A number of the parents in this study had prior intellectual disability diagnoses and possibly related psychiatric conditions. The timescale the study covers means that it is possible that some of their data may be transgenerational effects.
The ability of valproate to pass development delays from a parent taking the drug to a grandchild, presumably by virtue of its confirmed effects on chromatin, has been established in recent years (1). Acetaminophen and SSRIs also have effects on chromatin that overlap with those of valproate. These epigenomic effects might contribute in the cohorts from recent years to both children exposed to acetaminophen in utero and unexposed children being apparently affected.
- Martin M, Braillon A. Sperm epigenetic mechanisms in autism spectrum disorders. The valproate case illustrates an enduring and systemic failure. Molecular Psychiatry; https://doi.org/10.1038/s41380-023-02401-8. Martin M, Hill C, Bewley S, MacLennan A, Braillon A. Transgenerational adverse effects of valproate? A patient report from 90 affected families. Birth Defects Research, 2022; 114: 13–16.
Footnote
Finally, perhaps a minor note, perhaps not. One of the authors on the Ahlqvist study has links to one of the well-known companies pharma turn to when they need expertise in the marketing of doubt.

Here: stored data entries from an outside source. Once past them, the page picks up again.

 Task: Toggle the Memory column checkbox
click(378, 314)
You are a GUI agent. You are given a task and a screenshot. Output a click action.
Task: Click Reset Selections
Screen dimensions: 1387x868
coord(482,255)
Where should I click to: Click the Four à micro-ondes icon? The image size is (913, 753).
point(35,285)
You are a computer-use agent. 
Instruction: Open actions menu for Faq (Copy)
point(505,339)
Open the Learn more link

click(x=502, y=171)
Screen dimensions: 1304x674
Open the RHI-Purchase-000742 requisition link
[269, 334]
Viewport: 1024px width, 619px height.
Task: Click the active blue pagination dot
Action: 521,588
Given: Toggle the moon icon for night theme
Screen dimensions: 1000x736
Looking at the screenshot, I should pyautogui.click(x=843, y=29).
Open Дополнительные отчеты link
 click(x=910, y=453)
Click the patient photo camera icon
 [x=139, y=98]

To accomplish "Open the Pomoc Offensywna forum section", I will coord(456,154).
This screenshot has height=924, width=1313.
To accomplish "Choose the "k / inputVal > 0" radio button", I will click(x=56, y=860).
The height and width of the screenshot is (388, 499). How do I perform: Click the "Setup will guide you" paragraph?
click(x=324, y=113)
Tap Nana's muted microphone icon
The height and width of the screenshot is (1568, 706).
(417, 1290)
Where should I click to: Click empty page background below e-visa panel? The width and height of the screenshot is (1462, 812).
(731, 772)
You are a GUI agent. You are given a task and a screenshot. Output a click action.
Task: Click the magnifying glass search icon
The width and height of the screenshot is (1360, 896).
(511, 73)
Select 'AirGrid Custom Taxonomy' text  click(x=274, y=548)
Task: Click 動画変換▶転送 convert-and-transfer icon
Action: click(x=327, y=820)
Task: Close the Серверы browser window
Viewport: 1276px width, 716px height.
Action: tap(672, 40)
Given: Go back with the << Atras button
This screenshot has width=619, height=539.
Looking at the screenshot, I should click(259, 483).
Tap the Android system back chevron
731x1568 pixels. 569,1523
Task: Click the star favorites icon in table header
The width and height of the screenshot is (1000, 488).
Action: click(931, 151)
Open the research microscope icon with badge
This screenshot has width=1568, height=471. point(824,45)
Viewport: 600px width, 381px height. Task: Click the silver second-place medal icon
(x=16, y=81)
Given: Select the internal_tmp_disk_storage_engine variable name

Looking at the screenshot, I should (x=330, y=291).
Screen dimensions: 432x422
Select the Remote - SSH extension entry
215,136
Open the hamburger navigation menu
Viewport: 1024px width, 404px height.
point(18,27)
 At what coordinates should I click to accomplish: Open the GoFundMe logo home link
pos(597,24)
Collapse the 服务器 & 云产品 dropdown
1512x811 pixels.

Since the post went live, I have been sent the following materials
- Swann and Bauer Response to Ahlqvist
- Ahlqvist Response to S and B
- Frissel comment on Sibling Analyses
- Ahlqvist Response to Crawford
Peter Selley says
As I recall we were taught that actual dosages aren’t important – 50 milligrams of strychnine might be lethal, but many people take 1 gram of paracetamol=acetaminophen up to every four hours.
However massive doses like this (and 100mg of monoclonal RSV antibodies injected into tiny newborn babies) just dont feel right.
It doesnt seem right that the developing brain of the fetus is bathed in the toxic metabolites of simple painkillers.
Indications for paracetamol=acetaminophen in pregnancy seem few and far between for this popular “safe” medication.